Aktay’ın kitabında karizma aynı zamanda siyasi hareketlerin
popülerleşmesini veya yükseliş-ve düşüşlerinin dinamikleri de
“karizmanın rutinleşmesi” başlıkları altında değerlendiriliyor.
Karizma bahsinin sadece müjdeleyici veya varolan bir liderin övgüsü
olarak anlaşılması yerine karizmanın rutinleşmesi bahsiyle kurucu
değerlerden, heyecan ve asabiyeden uzaklaşma ihtimaline de işaret
eden “uyarıcı bir bahis” olarak anlaşılmasını teklif ediyor Aktay.
Bu noktada Max Weber’in karizma ve rutinleşme bahsiyle İbn
Haldun’un asabiye ve bedevi-hadari diyalektiği arasında daha önce
hiç denenmemiş bir karşılaştırmayı deniyor. Ciddi bir asabiye
enerjisinin-heyecanının AK Parti hareketinin kaynağında kurucu bir
rol oynadığına dikkat çeken Aktay, bu yanıyla asabiyenin,
karizmanın ürettiği türden bir sosyal motivasyon ürettiğini de
anlatıyor. Bu sosyal motivasyon aynı zamanda ciddi bir sosyal
sermaye rezervi de oluşturur. Karizmanın en büyük sosyal sermaye
değerlerinden biri olduğunun altını çizen Aktay, somut olarak güçlü
bir liderin toplumda ortaya çıkardığı siyasal beden bütünlüğünün
gelişme ve kalkınmadaki avantajlarına dikkat çekiyor.
Kitapta, Recep tayyip Erdoğan’ın liderliğindeki karizma unsuru
derinlemesine analiz edilirken, yine karizma sosyolojisi açısından
Adnan Menderes, Süleyman Demirel, Bülent Ecevit, Kenan Evren, Çevik
Bir, Necmettin Erbakan, Alparslan Türkeş, Turgut Özal, Tansu
Çiller, Mesut Yılmaz, Deniz Baykal, Kemal Kılıçdaroğlu, Abdullah
Gül ve Ahmet Davutoğlu değerlendiriliyor.

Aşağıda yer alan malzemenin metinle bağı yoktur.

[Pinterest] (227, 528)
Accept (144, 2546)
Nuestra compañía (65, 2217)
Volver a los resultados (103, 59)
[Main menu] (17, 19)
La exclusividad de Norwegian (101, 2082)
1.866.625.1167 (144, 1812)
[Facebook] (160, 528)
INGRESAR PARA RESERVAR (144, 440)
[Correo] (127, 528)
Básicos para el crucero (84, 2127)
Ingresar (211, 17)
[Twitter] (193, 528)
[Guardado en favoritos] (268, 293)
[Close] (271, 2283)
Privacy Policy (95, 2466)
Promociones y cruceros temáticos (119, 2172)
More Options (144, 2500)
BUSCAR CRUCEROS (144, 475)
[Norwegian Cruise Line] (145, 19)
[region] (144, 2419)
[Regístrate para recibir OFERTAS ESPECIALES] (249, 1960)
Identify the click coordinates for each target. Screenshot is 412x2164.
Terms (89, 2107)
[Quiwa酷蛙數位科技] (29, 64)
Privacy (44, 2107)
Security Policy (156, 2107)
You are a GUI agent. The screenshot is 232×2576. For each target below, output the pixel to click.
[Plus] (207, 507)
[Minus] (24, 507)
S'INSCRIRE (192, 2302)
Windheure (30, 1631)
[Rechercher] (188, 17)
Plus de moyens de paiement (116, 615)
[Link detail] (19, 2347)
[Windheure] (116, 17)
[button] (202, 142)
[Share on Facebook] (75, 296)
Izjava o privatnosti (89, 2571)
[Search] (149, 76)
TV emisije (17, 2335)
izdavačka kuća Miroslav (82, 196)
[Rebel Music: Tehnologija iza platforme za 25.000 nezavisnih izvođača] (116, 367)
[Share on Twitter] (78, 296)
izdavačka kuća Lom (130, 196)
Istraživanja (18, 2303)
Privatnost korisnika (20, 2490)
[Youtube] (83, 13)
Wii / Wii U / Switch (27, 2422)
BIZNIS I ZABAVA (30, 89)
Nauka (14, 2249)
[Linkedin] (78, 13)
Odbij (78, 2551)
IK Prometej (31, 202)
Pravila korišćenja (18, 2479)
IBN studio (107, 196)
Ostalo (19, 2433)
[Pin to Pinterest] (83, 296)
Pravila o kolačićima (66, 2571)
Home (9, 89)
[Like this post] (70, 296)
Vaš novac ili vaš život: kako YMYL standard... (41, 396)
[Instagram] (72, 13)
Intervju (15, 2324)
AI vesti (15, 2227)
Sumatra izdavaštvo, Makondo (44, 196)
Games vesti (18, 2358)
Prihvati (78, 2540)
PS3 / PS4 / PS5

Aynı zamanda ellili
yıllardan sora yaşanan çevre-merkez ilişkileri ile bu süreçte
yükselen sosyalist hareket, milliyetçi hareket ve İslamcı ve
muhafazakar hareketler em karizma sosyolojisi açısından hem de İbn
Haldun’un asabiye teorisi açısından masaya yatırılıyor.
Aktay’ın 17-25 Aralık FETÖ Yargı darbesi teşebbüsünün de
anlatıldığı “Neye Himmet Neye Hizmet” isimli kitabı da Arapça’ya
çevrilmiş durumda ve yakında yayınlanacağı öğrenildi.